Entretien avec Pierre Rosanvallon.
vendredi 3 mars 2017
publié par Christian Maurel

Pierre Rosanvallon : " Nous vivons un basculement démocratique "

Pour le professeur au Collège de France, les propos qu’a tenus François Fillon contre la presse et la justice dans sa déclaration du 1er mars marquent un tournant populiste dans la campagne présidentielle.

Historien, professeur au Collège de France où il est titulaire de la chaire d’histoire moderne et contemporaine du politique, Pierre Rosanvallon est un analyste internationalement reconnu de l’histoire intellectuelle de la démocratie en France. Auteur d’un triptyque sur l’invention démocratique, Le Sacre du citoyen. Histoire du suffrage universel en France (1992), Le Peuple introuvable. Histoire de la représentation démocratique en France (1998) et La Démocratie inachevée. Histoire de la souveraineté du peuple en France (2000) parus aux éditions Gallimard, il revient sur le " tournant populiste " de la campagne présidentielle.

De quoi la déclaration de François Fillon est-elle le signe ?

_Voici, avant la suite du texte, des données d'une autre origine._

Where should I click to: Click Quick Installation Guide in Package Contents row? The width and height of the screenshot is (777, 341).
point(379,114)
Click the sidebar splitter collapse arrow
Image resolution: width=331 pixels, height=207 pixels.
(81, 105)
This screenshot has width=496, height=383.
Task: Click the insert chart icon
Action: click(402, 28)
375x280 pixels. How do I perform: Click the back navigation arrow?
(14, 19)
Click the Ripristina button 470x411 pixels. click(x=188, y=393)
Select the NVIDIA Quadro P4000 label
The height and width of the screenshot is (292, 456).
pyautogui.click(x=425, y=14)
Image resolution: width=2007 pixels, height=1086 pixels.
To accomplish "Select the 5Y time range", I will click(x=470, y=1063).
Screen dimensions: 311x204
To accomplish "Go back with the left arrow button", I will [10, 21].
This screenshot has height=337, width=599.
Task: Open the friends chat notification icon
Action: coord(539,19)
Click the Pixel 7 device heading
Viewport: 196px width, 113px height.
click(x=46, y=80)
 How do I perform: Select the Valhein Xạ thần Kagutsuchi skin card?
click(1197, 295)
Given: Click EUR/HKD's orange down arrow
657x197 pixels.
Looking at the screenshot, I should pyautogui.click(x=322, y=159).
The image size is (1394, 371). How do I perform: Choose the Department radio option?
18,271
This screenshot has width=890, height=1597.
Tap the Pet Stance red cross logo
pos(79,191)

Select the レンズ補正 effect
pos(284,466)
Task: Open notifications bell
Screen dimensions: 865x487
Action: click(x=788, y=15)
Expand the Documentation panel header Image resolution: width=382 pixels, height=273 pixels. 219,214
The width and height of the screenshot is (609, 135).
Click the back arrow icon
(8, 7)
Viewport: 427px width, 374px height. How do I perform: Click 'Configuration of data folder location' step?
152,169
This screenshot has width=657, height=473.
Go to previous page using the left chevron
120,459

Outre l’événement judiciaire, les propos de François Fillon marquent un tournant populiste dans la campagne présidentielle. A trois jours de distance, le candidat de la droite traditionnelle a en effet employé les arguments de Marine Le Pen, qui a fustigé le " gouvernement des juges " ou le rôle nocif des médias. François Fillon affirme que le seul juge, c’est le peuple. Nous avions certes aussi vu apparaître chez Jean-Luc Mélenchon le terme douteux de " dégagisme ". Mais entendre dans la bouche d’un candidat central des propos aussi agressifs à l’égard de la justice et de la presse est un événement inédit en France, car ils sont la marque de fabrique de la vision populiste de la démocratie. Ce qui est regrettable, c’est que ses amis politiques ne le critiquent pas sur le fond, ils lui reprochent surtout de ne pas avoir tenu sa promesse de renoncer s’il était mis en examen.

Ce discours populiste relève-t-il d’une crise démocratique ?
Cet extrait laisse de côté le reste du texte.